◆ Task set
1 – Answer these questions from the text on mitral stenosis:
(a) What is the main cause of mitral stenosis in adults?
(b) In which view and at what point in the heart cycle is planimetry obtained?
(c) What equation gives mitral valve area from the pressure half-time?
2 – List every factor that the text on mitral stenosis says affects the pressure gradient and makes it a weaker marker of severity.
3 – Carry on with the text on mitral stenosis, starting after its last sentence.

◆ Text under study

....................

The main aetiology of mitral stenosis (MS) in the adult population is rheumatic heart disease (RHD). Although the incidence of the latter has markedly dropped in the developed world, it is still a major concern in low and middle socioeconomic countries. Degenerative MS is less frequently encountered, observed in the elderly population, and associated with hypertension and atherosclerotic disease. Echocardiography is the main tool used for diagnosis, assessment of severity and planning of the appropriate intervention.
Continuous wave Doppler (CWD) adjusted at the mitral inflow in the apical 4-chamber view is the recommended method for measuring transmitral pressure gradients. Peak and mean diastolic pressure gradients can then be estimated from the transmitral flow velocity curve using the simplified Bernoulli equation (ΔP = 4v2). Mean gradient is the relevant haemodynamic parameter rather than peak gradient which appears to be influenced by left atrial compliance and LV diastolic function. These measurements have shown a good correlation with invasive measurement using transseptal catheterisation . Optimisation of beam orientation guided by colour Doppler and a good acoustic window are needed to obtain well-defined contours of the Doppler flow and to avoid underestimation of gradients, especially in case of eccentric diastolic mitral jets frequently encountered in cases of severe deformity of the valvular and subvalvular apparatus .
However, pressure gradient is not the best marker of MS severity as it is affected by heart rate, cardiac output and associated mitral incompetence. Nonetheless, it has its own prognostic value, particularly following balloon mitral valvuloplasty, and it may have a special benefit in case of poor quality of other variables (especially planimetry of valve area).
Being a direct measurement of MVA, planimetry has been shown to have the best correlation with the anatomical valve area assessed on explanted valves . Planimetry is obtained by direct tracing of the mitral orifice, including opened commissures, at a parasternal short-axis view, in mid-diastole. Gain setting should be adjusted to visualise the whole mitral orifice contour while avoiding excessive gain that may underestimate MVA in patients with dense or calcified mitral leaflets. Poor acoustic windows and markedly distorted valve anatomy may hinder accurate measurement of MVA in some patients. In addition, technical expertise is required to optimise the plane of tracing to be at the leaflet tips. Recently, real-time 3D echocardiography has been shown to be useful in adjusting the plane of measurement, hence improving reproducibility .
In clinical practice, some patients are seen with markedly elevated pressure gradients despite a mild or moderate narrowing of the mitral valve orifice (MVA >1.5 cm2). In these situations, subvalvular obstruction should be suspected, and other imaging modalities such as 3D transoesophageal echocardiography can be of added benefit to confirm the diagnosis.
This is defined as the time interval (in milliseconds) for the diastolic pressure gradient to drop to half of its initial maximal value. It is inversely proportional to valve area (in cm2), and MVA can be calculated using the equation: MVA= 220/ T1/2.

....................

◆ Records
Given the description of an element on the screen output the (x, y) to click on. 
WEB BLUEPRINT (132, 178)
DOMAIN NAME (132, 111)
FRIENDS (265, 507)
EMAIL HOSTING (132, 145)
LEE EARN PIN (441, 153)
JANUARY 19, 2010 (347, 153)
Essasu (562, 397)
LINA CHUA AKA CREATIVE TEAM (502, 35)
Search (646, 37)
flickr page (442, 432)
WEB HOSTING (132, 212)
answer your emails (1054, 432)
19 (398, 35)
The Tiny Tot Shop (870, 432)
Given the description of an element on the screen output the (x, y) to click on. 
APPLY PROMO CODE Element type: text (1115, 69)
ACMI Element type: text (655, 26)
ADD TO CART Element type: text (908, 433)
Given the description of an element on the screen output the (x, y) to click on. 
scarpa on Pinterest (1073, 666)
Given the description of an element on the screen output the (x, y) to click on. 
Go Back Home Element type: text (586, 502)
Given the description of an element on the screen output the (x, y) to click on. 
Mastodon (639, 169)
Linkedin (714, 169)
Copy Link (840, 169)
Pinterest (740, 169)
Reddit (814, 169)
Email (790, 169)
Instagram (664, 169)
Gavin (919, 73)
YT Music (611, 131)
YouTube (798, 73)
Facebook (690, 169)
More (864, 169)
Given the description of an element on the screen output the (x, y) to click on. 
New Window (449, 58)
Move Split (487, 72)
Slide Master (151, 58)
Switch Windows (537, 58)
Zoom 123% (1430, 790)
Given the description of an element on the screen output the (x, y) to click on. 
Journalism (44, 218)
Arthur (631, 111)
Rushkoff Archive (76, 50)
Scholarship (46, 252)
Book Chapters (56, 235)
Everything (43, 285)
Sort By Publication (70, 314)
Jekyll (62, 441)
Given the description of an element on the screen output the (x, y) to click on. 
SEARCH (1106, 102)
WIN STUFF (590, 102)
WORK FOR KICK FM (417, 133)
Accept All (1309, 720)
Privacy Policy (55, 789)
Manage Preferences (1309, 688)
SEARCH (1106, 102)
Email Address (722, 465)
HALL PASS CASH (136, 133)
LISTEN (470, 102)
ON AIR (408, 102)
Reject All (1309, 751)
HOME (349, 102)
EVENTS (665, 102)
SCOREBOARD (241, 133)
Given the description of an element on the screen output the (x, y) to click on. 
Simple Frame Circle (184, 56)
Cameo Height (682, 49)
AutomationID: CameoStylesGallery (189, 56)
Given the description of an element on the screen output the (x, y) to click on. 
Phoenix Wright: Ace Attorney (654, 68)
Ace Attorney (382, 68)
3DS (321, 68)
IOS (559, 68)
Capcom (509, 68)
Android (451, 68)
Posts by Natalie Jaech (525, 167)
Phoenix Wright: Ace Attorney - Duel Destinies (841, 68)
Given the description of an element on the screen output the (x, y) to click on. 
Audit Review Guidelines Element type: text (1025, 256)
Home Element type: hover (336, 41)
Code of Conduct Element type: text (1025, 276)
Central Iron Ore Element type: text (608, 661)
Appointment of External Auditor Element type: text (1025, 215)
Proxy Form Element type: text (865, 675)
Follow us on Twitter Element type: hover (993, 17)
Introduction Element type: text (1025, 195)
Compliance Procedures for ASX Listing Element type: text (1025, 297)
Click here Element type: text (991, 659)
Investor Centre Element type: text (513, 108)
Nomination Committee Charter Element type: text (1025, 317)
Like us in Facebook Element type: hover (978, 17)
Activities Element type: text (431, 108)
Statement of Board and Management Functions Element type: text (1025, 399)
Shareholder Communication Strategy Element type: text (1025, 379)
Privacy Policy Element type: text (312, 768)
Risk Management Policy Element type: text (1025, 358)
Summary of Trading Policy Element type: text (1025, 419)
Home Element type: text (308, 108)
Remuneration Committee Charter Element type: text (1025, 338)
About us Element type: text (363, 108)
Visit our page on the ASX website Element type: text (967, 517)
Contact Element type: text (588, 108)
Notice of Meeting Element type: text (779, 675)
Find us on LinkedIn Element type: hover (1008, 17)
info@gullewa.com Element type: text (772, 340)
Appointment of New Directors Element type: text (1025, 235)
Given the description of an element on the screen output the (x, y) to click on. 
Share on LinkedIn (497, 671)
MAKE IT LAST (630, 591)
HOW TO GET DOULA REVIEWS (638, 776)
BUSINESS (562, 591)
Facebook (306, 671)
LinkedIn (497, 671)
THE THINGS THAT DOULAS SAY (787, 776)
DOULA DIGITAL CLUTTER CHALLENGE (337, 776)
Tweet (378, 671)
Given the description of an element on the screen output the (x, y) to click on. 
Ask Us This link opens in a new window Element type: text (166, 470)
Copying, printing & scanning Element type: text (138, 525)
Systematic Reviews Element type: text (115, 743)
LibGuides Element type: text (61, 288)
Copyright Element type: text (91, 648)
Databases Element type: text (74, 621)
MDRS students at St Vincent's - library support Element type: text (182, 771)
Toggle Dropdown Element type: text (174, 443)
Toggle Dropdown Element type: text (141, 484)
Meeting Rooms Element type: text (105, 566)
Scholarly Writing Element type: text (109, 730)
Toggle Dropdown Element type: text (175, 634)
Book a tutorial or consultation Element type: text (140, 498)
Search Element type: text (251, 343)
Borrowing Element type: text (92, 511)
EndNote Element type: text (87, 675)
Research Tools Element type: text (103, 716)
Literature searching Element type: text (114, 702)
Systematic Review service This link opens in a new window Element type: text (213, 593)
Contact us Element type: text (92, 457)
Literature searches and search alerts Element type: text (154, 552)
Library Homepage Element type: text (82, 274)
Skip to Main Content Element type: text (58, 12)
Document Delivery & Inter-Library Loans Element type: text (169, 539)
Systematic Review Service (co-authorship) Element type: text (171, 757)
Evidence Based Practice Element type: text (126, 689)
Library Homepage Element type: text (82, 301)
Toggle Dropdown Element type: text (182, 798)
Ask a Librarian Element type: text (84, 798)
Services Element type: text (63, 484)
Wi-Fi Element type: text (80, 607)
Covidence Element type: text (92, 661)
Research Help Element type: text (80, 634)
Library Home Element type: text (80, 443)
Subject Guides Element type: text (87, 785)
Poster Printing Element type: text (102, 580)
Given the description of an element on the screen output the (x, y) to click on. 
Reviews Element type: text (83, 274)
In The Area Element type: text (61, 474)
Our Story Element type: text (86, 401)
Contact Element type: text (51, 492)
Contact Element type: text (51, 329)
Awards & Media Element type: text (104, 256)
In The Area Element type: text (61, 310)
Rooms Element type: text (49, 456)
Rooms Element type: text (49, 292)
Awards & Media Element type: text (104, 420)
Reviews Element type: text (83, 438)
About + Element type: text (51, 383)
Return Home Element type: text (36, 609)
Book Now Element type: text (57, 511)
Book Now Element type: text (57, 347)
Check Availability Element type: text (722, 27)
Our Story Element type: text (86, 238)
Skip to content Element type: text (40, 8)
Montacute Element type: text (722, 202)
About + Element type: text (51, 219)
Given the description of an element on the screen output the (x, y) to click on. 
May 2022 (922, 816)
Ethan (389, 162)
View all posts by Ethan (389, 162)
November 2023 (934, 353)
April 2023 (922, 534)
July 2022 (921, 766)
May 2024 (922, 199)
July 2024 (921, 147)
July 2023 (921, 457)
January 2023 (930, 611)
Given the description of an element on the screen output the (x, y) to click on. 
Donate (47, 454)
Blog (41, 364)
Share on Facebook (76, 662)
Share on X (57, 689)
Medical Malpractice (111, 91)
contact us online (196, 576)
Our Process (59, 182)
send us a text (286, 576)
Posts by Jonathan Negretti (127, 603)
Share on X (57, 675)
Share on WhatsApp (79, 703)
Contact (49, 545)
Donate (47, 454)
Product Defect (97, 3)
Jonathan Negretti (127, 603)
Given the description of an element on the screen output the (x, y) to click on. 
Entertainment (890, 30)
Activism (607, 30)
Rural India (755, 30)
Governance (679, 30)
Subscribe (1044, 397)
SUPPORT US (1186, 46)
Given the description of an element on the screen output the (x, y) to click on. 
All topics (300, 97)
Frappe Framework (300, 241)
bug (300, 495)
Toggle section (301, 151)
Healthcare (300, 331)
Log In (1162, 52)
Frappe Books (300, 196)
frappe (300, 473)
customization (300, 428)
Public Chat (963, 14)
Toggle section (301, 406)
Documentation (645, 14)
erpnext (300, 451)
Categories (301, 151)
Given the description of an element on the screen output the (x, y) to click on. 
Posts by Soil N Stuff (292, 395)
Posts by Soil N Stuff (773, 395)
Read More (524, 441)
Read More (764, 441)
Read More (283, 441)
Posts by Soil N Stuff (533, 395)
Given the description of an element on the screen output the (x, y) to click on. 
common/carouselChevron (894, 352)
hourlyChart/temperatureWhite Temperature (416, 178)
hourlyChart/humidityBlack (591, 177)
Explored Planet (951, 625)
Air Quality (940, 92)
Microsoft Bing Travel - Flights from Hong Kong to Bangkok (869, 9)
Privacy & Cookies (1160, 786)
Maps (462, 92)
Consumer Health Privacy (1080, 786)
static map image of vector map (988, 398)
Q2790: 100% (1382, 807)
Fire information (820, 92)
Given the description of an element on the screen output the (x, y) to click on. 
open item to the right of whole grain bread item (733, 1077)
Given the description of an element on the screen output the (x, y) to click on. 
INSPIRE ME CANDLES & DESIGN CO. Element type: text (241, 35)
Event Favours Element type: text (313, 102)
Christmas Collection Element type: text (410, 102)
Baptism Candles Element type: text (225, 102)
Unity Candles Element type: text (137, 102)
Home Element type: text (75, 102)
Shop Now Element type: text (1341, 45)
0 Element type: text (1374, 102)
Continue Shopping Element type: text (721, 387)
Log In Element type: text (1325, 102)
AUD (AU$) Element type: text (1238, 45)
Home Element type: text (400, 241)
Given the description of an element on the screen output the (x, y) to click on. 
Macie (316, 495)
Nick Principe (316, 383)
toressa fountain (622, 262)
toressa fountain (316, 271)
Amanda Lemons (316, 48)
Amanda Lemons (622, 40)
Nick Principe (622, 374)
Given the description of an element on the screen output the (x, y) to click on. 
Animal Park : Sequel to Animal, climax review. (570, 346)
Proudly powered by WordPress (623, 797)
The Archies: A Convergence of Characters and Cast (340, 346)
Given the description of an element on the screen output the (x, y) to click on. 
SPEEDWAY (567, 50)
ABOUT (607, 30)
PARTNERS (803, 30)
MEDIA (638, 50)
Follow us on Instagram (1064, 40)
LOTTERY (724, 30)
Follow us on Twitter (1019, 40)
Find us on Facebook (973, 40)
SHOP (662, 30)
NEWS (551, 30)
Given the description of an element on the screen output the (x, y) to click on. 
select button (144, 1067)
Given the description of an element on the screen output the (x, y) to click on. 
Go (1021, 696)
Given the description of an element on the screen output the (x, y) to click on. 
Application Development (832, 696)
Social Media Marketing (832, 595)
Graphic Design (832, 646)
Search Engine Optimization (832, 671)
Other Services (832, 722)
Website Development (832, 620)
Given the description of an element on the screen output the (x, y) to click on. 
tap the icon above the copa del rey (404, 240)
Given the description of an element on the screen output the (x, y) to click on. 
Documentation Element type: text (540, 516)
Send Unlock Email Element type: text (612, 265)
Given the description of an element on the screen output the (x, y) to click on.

....................

◆ Task-by-task outputs
1 –
(a) Rheumatic heart disease.
(b) In a parasternal short-axis view, in mid-diastole.
(c) MVA = 220/T1/2.

2 –
- Heart rate
- Cardiac output
- Associated mitral incompetence

3 –
MVA is automatically calculated by an integrated software following measurement of T1/2 by tracing the deceleration slope of the E-wave on transmitral flow (obtained using CW Doppler). In some instances, the decline of transmitral flow velocity is bimodal, where it is more rapid in early diastole. In these cases, tracing should be obtained in mid-diastole rather than for the early rapid deceleration slope .
The use of T1/2 for MVA estimation has been validated using catheterisation data initially and then Doppler data. However, the deceleration slope of the E-wave depends not only on MVA but also on left atrial compliance and left ventricle compliance and relaxation. Thus, in situations when there are abrupt changes in pressure gradients and compliance, such as immediately following balloon mitral valvuloplasty, T1/2 may be unreliable . Other conditions, e.g., severe aortic incompetence and diastolic dysfunction, might interfere with accurate estimation of MVA using T1/2.
These are other less frequently used methods of valve area estimation. They are technically demanding and require multiple measurements affecting the accuracy of the calculated MVA.
Estimation of PAP, using CW Doppler estimation of pressure gradient between the right ventricle and right atrium, may reflect the effect of mitral stenosis rather than its severity. Although a wide range of PAP could be present for a given mitral valve area, PAP should always be estimated and documented in all cases of MS as it might be essential for management decisions in some patients .
This represents a major component of echocardiographic assessment of the mitral valve as it guides the choice of the appropriate intervention strategy.
This is assessed in the short-axis parasternal view used for planimetry. Complete fusion of both commissures usually suggests severe MS.
Commissural fusion may be difficult to assess, particularly in patients with severe valve deformity. Moreover, lack of commissural fusion does not exclude significant MS, especially in degenerative aetiologies or in restenosis following balloon valvuloplasty where stenosis may be related to leaflet rigidity . Real-time 3D echocardiography can visualise the commissures better and detect any commissural calcification .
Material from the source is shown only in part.